Which is where things get interesting for libraries.  Large urban libraries have recognized for a number of years that their popular music collections are outmoded in the age of Spotify and Pandora.  Patrons aren't even ripping our CDs anymore because they are so easy to get elsewhere.  At my library we are consciously tracking CD circulation and preparing for that moment when blips in our stats become trends and we begin the process of phasing out the CD collection.  The analog between music collections and Kindle Unlimited has many corollaries.  First, we have a much richer and deeper collection that KU, but the majority of what circulates is popular fiction.  Best sellers and the like make up the vast majority of what leaves our collection.  What is ironic is that early data suggests that KU has figured out how to move more of the "B list" titles, as Amazon is seeing a lot of casual reading outside of the best seller list.  So could KU pose a similar threat to libraries as Spotify does?
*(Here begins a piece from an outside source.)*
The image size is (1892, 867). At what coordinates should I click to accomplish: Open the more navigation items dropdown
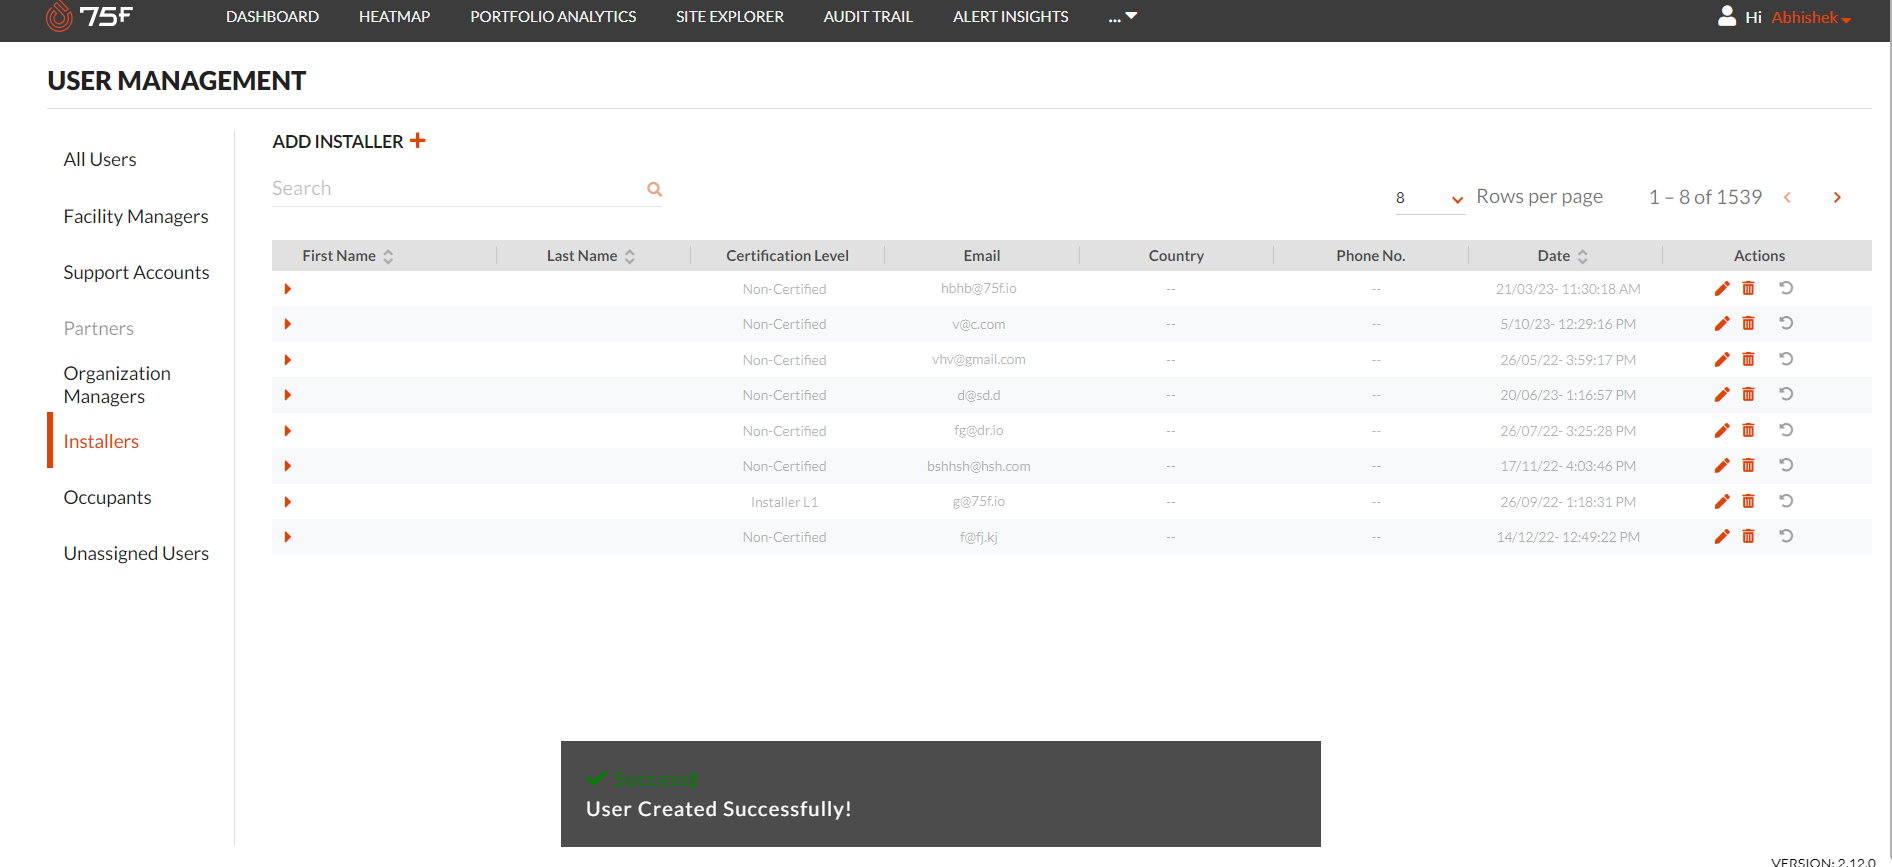[x=1123, y=17]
Not necessarily, because a majority of Spotify's clients are nonpaying, and I don't think advertising in books works as easily as it does for "radio".  Because even though Spotify is not radio, it still serves and operates in that same realm and patrons are willing to put up with those ads.  Wowio tried to use ads in ebooks some time ago and it never really worked.  This has to do with what I call the commodification effect digitization can have on a product.  Music has been thoroughly commodified to the point where the actual file has little to no dollar value, but because there is still a small monthly charge for KU, KU is not quite ready to fill that market the way Spotify and Pandora do.  As long as Amazon has this barrier libraries should be relatively safe from seeing subscription ebook services have the same affect on our book collections as Spotify has had on our music collections.  Instead of a large exodus, we will see a trickle of patrons choosing to pay for KU each year.